Maria was 9 years old when she heard a TV news item about an outbreak of hepatitis that originated at a local bakery. Long after the alarm had subsided, she couldn't stop worrying about it. At first, she feared that she might have contracted hepatitis and began washing her hands with increasing frequency. Then she began to worry that she herself could spread hepatitis and be responsible for the deaths of others. She refused to touch or hug anyone, including her parents. This was followed by a constant fear that she'd contaminate the seats on which she sat at home, at school, and on the bus. Maria began wiping herself clean to the point that she was chafed and bleeding. By the time she came in for treatment a year later, she was spending 45 minutes in the shower, 30 minutes at the sink each time she washed her hands, and 45 minutes cleaning up after each time she used the toilet. She barely made it to school most days. Maria's mother felt compelled to assist her daughter with her cleansing rituals and to provide endless reassurance that she wouldn't get hepatitis. If she didn't do so, Maria could be in the bathroom for four to six hours, and definitely wouldn't make it to school that day.
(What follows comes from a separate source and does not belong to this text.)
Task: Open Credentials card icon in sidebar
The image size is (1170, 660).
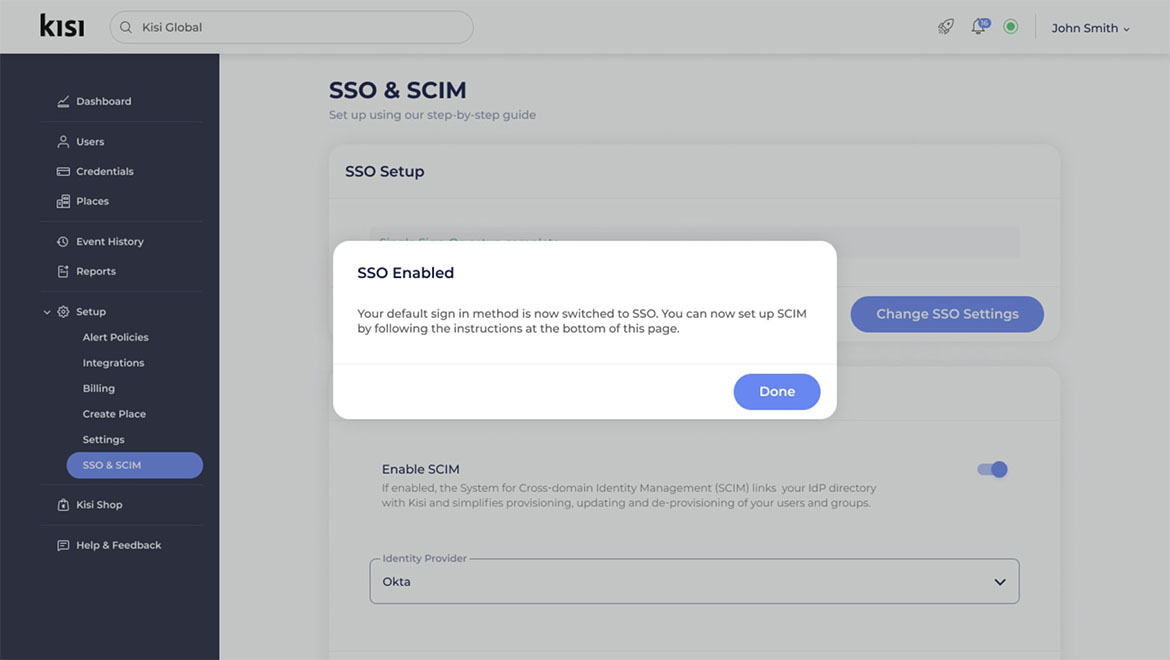Action: click(63, 172)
Maria has obsessive-compulsive disorder (OCD), an often debilitating condition that affects from one to three percent of children in the U.S. A growing body of evidence suggests that neuropsychiatric, genetic, immunologic, behavioral and cognitive factors may all play a role in the development and maintenance of OCD. Over the past 15 years, the literature has repeatedly shown that OCD in children can be successfully treated with cognitive-behavioral therapy (CBT)—specifically, exposure and ritual prevention (ERP). CBT has a 65- to 80-percent success rate with youngsters, similar to the success rate with adults. ERP involves gradually facing one's fears to test their reality while refraining from rituals. It helps people with OCD realize that their obsessive fears don't come true and that the anxiety they experience subsides as a result of autonomic habituation.
But while CBT is widely considered the treatment of choice for children with OCD, effectiveness is contingent on overcoming a formidable obstacle: children's reluctance to engage in ERP because they think that facing their fears without performing rituals will be too scary and impossible. The therapist and the children's families must find a way to help the children get past the discomfort of giving up rituals that seem to protect them against overwhelming fears. To do that, I've devised a CBT treatment approach tailored to the special needs and cognitive capabilities of children. It's aimed at thoughtfully cultivating treatment readiness before embarking on ERP.